LLM Hacking - Are LLMs reliable annotators?
Speaker: Joachim Baumann, Post-Doc - Bocconi University
Abstract: Large language models (LLMs) are rapidly transforming computational social science by automating text annotation at an unprecedented scale. However, this efficiency comes with a hidden cost: LLM outputs vary dramatically based on seemingly minor implementation choices like model selection, prompting strategy, and temperature settings. We study LLM hacking as an emerging threat to scientific integrity in this new research paradigm. LLM hacking occurs when implementation choices introduce systematic biases in data annotations that propagate to downstream analyses, potentially invalidating scientific conclusions.
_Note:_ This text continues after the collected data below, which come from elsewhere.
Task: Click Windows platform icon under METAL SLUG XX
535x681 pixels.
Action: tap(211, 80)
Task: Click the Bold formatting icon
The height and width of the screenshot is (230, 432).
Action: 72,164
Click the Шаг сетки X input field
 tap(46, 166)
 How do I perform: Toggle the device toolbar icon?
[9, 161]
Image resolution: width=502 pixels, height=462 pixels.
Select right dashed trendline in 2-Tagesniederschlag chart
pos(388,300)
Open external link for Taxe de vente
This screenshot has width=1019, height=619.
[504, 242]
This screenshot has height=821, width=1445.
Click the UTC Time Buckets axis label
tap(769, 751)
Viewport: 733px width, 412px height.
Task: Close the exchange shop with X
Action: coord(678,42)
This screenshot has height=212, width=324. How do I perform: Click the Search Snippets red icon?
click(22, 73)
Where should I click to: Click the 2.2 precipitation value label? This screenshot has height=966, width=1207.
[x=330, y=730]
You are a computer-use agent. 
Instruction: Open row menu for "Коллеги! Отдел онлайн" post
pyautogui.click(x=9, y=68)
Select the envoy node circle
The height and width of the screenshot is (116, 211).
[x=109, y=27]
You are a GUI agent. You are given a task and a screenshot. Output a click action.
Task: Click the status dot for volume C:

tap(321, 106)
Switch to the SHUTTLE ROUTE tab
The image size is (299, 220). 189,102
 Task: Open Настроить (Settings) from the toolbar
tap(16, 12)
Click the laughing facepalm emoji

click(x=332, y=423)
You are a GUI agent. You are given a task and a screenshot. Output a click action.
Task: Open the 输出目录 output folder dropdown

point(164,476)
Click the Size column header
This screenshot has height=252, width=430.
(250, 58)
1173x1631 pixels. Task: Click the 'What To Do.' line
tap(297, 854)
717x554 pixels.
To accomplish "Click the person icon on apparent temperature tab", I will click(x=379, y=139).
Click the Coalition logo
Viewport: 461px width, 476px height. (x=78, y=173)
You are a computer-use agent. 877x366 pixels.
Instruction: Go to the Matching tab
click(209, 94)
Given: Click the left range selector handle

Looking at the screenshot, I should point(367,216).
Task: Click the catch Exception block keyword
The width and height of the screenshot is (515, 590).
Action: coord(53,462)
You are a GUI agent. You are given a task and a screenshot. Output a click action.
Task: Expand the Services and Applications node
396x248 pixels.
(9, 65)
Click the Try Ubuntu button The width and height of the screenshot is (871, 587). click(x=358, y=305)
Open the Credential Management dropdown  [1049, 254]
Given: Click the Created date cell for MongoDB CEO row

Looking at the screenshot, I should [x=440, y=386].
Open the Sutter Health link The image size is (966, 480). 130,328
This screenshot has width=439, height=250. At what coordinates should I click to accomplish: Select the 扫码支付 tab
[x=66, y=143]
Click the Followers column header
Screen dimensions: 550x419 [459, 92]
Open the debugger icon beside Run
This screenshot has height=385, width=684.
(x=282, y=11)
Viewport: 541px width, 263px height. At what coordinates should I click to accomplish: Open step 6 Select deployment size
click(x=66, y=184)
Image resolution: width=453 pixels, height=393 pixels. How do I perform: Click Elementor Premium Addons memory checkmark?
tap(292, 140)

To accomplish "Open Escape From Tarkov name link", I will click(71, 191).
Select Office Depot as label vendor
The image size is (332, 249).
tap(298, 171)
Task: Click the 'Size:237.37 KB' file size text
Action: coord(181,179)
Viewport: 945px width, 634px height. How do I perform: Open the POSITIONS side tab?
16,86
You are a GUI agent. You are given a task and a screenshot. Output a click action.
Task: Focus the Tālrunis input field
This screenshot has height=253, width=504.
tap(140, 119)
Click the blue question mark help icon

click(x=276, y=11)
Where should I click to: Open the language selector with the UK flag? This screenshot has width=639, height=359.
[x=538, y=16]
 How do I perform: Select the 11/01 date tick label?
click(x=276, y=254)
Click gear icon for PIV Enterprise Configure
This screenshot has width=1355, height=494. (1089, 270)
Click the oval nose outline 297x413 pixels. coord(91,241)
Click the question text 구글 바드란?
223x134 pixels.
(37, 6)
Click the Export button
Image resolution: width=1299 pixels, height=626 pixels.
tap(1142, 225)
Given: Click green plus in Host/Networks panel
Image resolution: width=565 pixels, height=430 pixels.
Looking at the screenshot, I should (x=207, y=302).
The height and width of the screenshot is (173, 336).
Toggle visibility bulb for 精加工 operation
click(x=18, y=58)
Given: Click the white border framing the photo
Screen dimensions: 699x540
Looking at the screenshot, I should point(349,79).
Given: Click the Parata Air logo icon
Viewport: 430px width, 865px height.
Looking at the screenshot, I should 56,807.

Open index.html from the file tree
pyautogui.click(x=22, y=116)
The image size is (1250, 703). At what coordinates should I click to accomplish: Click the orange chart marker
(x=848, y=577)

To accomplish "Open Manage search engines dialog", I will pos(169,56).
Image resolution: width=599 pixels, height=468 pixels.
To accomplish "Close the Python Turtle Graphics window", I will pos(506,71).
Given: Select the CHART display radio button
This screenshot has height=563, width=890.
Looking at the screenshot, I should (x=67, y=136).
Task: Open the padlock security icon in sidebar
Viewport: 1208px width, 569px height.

To quantify this risk, we conduct extensive experiments across 56 annotation tasks from 21 datasets, testing multiple state-of-the-art LLMs. Evaluating thousands of plausible hypothesis tests, we find that LLM hacking yields incorrect conclusions in approximately 20% of cases, manifesting as Type I (false positive), Type II (false negative), or Type S (wrong sign for significant effect) errors. Critically, even models achieving close to 100% accuracy exhibit LLM hacking risk, though higher task-specific performance correlates with reduced risk. These results demand a fundamental shift in LLM-assisted research practices – from treating LLMs as convenient black-box annotators to recognizing them as complex instruments requiring rigorous validation. In this seminar, we will present key predictors of LLM hacking risk across annotation tasks and discuss practical validation techniques for achieving reliable LLM-driven scientific conclusions.